2021-02-09 (Tue.)
半順序集合, 束
半順序集合 \((E, \preceq)\) について 区間 とは, \(x \preceq y\) に対して, \[[x,y] = \{ z \in E \mid x \preceq z \preceq y \}\] のこと.
すべての区間が有限集合であることを 局所有限 だという.
元の \(\preceq\) を使って \([x,y]\) は尚, 半順序集合であるし, しかも \(x,y\) をそれぞれ最小元と最大元とする束である. \(E\) が局所有限なら \([x,y]\) は有限の束である.

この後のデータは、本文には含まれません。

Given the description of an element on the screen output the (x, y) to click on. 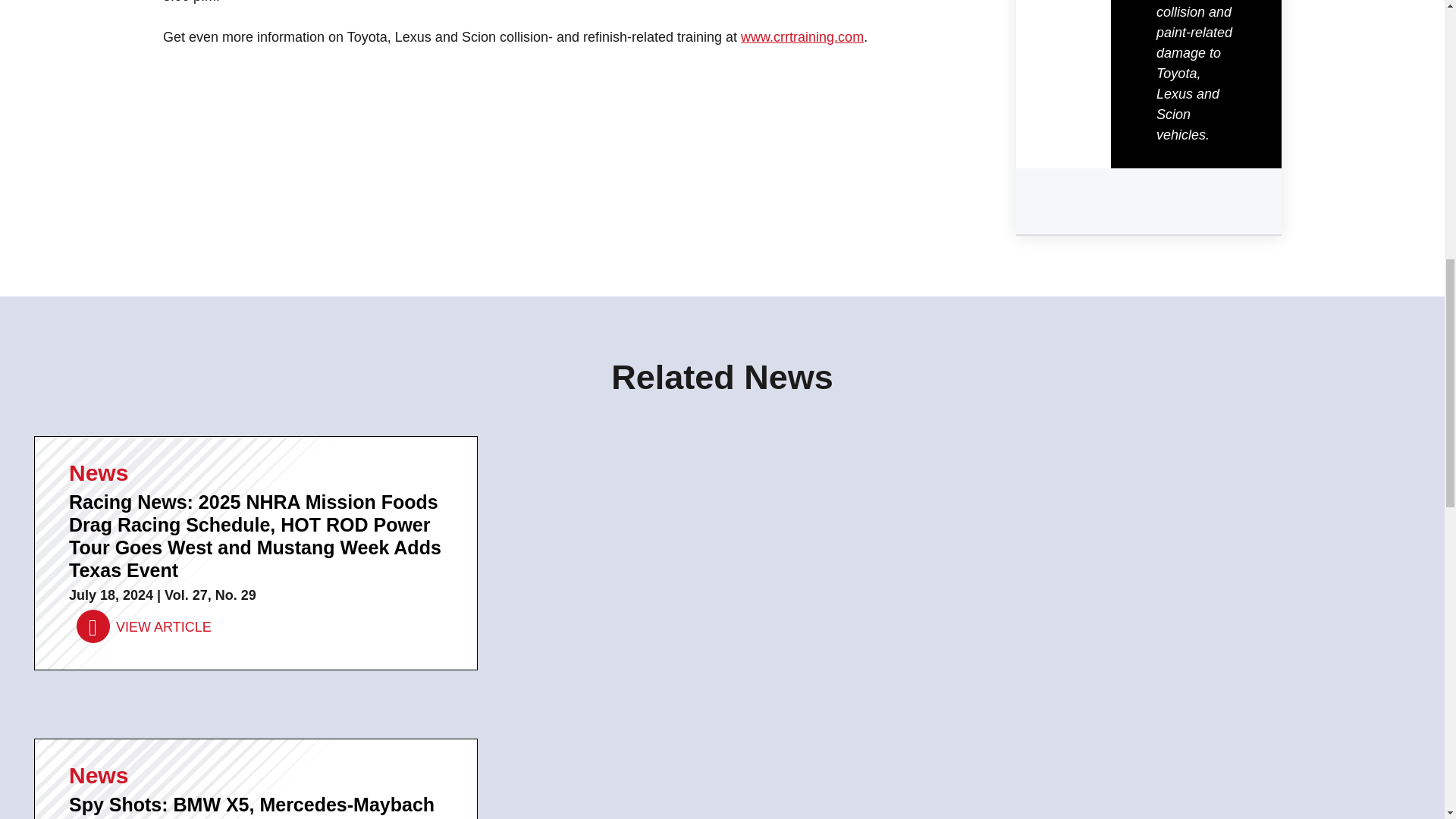
www.crrtraining.com (802, 37)
VIEW ARTICLE (143, 626)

局所有限な半順序集合 \(E\) の上にメビウス関数 \[\mu \colon E \times E \to \mathbb Z\] を定める. メビウス関数は次を満たすものとして定義される.
\(x \preceq y\) のとき, \[\sum_{z \in [x,y]} \mu(x, z) = \delta(x, y),\] \(x \not\preceq y\) のとき, \[\mu(x,y) = 0.\]
ここで \(\delta\) はクロネッカーのデルタなどと呼ばれるものであって, \[\delta(x, y) = \begin{cases} 1 & \text{ if } x = y\\ 0 & \text{ else } \end{cases}\] という関数.
さて上に書いた \(\mu\) がメビウス関数だが, 陽な定義にはなっていなくて, 次のように書き直した方が帰納的定義として計算しやすい.
\[\mu(x, y) = \begin{cases} 1 & \text{ if } x = y \\ - \sum_{x \preceq z \prec y} \mu(x,z) & \text{ if } x \preceq y \\ 0 & \text{ else } \\ \end{cases}\]
\(x \preceq y\) のとき, \[\sum_{z \in [x,y]} \mu(z, y) = \delta(x, y)\]
元の定義 \[\sum_{z \in [x,y]} \mu(x, z) = \delta(x, y)\] を書き換えていくことで与えられた式の左辺を作ることを考える.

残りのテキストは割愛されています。